*Given instruction*
Please count the lines in the data below that contain the string "beside", matching case exactly, and reply with only that number.

*Dataset excerpts*

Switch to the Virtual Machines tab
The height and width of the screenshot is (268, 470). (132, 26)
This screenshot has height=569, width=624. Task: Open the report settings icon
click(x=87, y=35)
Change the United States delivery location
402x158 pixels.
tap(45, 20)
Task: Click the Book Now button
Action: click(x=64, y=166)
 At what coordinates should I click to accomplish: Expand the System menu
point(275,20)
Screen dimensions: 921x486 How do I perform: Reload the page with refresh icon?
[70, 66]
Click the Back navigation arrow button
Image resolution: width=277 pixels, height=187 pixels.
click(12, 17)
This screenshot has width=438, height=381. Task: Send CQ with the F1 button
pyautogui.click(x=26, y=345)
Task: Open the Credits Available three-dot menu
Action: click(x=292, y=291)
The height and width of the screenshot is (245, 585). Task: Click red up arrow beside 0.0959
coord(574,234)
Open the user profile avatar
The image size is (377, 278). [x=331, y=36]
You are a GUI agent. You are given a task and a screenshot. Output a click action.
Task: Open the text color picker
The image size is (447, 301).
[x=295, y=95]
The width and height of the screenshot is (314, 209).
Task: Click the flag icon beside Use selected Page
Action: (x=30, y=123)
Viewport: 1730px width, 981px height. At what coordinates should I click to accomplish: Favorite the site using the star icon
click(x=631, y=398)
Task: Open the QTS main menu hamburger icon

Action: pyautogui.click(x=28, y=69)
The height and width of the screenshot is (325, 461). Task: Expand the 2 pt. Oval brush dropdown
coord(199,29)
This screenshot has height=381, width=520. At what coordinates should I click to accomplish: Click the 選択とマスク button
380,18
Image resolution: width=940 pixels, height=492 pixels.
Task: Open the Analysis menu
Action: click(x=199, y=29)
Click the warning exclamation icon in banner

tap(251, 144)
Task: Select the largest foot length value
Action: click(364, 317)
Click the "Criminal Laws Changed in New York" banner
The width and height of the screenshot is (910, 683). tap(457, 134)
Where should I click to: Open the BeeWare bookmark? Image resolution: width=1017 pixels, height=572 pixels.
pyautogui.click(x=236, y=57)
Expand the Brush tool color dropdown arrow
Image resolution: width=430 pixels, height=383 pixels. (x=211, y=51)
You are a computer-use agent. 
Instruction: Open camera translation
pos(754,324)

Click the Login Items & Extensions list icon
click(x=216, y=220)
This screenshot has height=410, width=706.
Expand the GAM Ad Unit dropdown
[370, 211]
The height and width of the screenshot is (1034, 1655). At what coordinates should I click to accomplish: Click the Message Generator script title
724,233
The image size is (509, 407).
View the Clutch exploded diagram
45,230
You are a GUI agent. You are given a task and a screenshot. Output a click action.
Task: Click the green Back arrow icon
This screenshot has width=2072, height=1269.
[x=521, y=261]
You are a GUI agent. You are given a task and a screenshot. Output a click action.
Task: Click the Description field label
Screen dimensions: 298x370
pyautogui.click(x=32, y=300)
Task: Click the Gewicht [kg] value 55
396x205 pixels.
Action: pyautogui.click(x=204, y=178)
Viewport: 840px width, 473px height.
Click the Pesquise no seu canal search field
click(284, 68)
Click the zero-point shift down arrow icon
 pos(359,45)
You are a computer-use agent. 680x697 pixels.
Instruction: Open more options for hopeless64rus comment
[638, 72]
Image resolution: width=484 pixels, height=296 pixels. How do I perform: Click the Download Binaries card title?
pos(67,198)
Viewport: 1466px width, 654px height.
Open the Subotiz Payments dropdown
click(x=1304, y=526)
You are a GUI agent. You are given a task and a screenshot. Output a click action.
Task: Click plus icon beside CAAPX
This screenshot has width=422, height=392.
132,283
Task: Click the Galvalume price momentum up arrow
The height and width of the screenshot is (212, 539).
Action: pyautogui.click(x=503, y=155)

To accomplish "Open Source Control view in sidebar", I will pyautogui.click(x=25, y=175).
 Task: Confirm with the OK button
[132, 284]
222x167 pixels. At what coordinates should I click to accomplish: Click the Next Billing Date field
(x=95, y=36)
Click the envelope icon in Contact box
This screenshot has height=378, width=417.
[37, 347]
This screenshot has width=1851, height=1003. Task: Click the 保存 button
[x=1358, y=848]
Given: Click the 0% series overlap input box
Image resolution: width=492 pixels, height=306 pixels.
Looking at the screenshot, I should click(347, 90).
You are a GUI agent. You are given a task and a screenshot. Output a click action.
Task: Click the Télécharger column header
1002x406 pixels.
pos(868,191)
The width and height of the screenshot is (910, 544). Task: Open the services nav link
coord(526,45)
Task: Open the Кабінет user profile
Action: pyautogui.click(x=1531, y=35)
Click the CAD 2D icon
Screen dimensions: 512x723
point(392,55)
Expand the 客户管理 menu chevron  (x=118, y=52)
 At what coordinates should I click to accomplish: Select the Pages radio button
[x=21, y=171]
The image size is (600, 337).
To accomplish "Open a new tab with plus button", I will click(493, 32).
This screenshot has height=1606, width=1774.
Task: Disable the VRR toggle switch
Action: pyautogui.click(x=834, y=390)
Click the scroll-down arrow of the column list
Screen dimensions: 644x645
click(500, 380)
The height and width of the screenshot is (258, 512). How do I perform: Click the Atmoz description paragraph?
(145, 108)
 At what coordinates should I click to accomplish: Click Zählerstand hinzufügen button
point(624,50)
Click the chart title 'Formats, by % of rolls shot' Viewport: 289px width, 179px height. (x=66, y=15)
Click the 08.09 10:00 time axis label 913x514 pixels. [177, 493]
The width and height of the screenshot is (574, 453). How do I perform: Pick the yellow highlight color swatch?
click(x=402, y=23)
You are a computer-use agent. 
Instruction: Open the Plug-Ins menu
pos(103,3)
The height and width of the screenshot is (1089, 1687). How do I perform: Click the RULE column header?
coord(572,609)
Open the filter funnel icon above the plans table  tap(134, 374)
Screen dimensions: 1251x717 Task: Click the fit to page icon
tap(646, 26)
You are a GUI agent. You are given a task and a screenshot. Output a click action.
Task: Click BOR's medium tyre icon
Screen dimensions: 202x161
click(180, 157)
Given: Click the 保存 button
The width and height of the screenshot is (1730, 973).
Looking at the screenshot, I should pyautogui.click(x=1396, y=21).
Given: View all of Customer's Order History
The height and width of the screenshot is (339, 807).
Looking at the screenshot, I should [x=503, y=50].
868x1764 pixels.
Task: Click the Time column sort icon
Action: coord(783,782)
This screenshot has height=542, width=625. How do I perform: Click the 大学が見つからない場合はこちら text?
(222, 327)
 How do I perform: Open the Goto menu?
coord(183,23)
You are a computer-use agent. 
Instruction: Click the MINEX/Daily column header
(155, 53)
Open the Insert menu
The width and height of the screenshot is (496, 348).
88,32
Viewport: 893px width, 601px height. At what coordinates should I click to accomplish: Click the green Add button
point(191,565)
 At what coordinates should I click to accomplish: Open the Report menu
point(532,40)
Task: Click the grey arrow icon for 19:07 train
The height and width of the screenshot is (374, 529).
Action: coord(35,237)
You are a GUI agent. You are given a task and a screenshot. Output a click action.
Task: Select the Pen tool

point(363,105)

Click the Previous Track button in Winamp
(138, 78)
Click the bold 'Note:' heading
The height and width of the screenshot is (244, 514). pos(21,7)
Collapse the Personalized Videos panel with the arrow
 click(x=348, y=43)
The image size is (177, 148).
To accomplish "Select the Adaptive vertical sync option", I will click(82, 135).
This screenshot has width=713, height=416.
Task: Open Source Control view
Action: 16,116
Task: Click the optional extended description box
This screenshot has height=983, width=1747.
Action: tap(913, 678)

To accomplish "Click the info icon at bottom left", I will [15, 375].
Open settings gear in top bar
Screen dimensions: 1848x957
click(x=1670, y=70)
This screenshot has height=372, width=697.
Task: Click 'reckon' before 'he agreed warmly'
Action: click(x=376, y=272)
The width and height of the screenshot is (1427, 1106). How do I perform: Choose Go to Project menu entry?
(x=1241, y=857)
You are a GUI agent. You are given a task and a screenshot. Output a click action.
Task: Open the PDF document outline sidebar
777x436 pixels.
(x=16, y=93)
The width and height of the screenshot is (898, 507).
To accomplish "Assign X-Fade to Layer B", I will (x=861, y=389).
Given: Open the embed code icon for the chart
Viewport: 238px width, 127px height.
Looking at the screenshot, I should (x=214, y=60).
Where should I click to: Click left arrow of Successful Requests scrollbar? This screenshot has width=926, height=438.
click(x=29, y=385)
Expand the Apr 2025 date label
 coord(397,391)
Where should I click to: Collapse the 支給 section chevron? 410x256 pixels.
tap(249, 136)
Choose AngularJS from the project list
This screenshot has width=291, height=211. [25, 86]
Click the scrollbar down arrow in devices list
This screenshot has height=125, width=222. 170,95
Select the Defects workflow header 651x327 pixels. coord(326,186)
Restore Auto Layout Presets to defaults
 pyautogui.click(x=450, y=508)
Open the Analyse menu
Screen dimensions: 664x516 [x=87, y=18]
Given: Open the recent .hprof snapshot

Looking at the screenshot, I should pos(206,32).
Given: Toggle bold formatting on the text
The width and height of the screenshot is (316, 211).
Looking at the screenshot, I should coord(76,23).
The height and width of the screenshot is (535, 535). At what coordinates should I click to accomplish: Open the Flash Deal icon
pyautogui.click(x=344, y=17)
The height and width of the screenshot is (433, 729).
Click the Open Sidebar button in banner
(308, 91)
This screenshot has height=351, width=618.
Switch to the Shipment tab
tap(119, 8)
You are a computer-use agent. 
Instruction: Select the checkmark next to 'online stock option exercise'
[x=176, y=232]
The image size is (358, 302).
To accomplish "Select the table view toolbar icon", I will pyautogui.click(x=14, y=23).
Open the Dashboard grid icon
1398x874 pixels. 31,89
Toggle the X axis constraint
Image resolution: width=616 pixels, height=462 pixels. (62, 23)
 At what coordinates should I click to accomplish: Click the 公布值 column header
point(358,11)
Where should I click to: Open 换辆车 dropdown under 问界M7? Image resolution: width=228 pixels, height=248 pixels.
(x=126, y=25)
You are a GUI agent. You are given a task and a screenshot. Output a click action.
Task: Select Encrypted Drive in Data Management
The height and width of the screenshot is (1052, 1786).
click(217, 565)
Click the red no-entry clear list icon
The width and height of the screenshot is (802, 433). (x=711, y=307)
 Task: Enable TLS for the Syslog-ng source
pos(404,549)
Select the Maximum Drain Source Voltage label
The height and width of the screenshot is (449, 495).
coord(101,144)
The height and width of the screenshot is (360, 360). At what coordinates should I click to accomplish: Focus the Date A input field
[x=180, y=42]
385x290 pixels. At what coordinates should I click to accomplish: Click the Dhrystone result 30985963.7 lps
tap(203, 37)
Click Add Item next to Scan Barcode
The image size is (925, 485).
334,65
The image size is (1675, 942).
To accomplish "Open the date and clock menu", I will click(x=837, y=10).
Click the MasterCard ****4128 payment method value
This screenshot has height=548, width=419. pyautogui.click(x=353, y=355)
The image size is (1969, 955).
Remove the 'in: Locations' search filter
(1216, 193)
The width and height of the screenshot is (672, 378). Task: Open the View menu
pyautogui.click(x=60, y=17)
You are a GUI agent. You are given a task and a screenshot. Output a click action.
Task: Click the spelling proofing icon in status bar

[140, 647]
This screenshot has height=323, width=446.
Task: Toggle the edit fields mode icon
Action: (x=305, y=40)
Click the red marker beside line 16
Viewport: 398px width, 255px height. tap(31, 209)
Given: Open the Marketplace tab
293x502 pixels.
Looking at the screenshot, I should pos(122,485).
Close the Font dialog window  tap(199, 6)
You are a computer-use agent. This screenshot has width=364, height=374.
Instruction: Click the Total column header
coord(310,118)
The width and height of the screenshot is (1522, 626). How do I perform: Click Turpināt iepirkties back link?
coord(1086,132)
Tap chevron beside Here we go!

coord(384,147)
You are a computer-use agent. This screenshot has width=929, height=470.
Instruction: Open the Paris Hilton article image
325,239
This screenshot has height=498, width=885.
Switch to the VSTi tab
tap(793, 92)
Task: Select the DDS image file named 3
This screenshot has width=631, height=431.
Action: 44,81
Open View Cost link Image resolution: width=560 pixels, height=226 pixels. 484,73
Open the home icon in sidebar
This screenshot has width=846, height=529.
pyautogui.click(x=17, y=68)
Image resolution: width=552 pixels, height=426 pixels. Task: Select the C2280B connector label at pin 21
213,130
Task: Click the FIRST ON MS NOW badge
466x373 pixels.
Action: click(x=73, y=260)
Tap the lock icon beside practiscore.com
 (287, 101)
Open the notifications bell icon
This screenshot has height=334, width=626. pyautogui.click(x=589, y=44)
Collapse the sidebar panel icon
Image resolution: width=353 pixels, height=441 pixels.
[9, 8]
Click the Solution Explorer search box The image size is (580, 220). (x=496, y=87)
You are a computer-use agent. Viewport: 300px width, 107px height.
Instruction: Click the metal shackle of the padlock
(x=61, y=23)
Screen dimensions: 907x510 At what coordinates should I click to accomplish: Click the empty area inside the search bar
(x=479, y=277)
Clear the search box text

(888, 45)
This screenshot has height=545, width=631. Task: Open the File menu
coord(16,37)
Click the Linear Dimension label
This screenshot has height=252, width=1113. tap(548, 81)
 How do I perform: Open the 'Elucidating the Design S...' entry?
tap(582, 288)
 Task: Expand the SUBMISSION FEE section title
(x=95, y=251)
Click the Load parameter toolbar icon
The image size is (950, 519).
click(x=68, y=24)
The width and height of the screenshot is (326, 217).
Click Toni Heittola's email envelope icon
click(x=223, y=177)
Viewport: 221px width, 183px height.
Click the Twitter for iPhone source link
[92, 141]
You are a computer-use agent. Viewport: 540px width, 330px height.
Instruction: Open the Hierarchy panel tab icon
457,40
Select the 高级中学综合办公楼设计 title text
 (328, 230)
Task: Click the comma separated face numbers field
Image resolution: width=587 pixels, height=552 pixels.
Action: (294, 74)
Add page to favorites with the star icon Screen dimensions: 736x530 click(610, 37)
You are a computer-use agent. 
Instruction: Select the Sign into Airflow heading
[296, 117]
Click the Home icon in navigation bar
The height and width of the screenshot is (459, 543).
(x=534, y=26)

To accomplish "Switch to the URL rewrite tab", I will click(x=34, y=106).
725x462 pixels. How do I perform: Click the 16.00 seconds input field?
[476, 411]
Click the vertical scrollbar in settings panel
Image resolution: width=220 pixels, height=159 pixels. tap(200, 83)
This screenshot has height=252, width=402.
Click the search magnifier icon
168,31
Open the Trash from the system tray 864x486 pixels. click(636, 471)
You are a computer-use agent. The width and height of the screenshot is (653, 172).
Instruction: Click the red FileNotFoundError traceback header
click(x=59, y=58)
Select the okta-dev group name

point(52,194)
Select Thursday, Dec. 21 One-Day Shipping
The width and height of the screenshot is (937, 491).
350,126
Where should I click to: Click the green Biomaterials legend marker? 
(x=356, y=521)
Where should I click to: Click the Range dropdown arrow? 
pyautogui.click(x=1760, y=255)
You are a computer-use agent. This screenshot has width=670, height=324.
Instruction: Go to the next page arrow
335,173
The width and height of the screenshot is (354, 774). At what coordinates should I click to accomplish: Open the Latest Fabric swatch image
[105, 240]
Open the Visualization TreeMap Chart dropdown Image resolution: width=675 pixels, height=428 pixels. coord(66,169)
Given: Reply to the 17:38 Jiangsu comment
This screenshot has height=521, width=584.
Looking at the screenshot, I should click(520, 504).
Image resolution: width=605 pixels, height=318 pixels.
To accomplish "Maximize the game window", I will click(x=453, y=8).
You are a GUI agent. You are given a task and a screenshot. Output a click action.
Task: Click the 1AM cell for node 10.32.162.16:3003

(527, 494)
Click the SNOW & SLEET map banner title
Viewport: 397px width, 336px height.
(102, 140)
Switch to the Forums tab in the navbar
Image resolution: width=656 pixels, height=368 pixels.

*Task answer*
6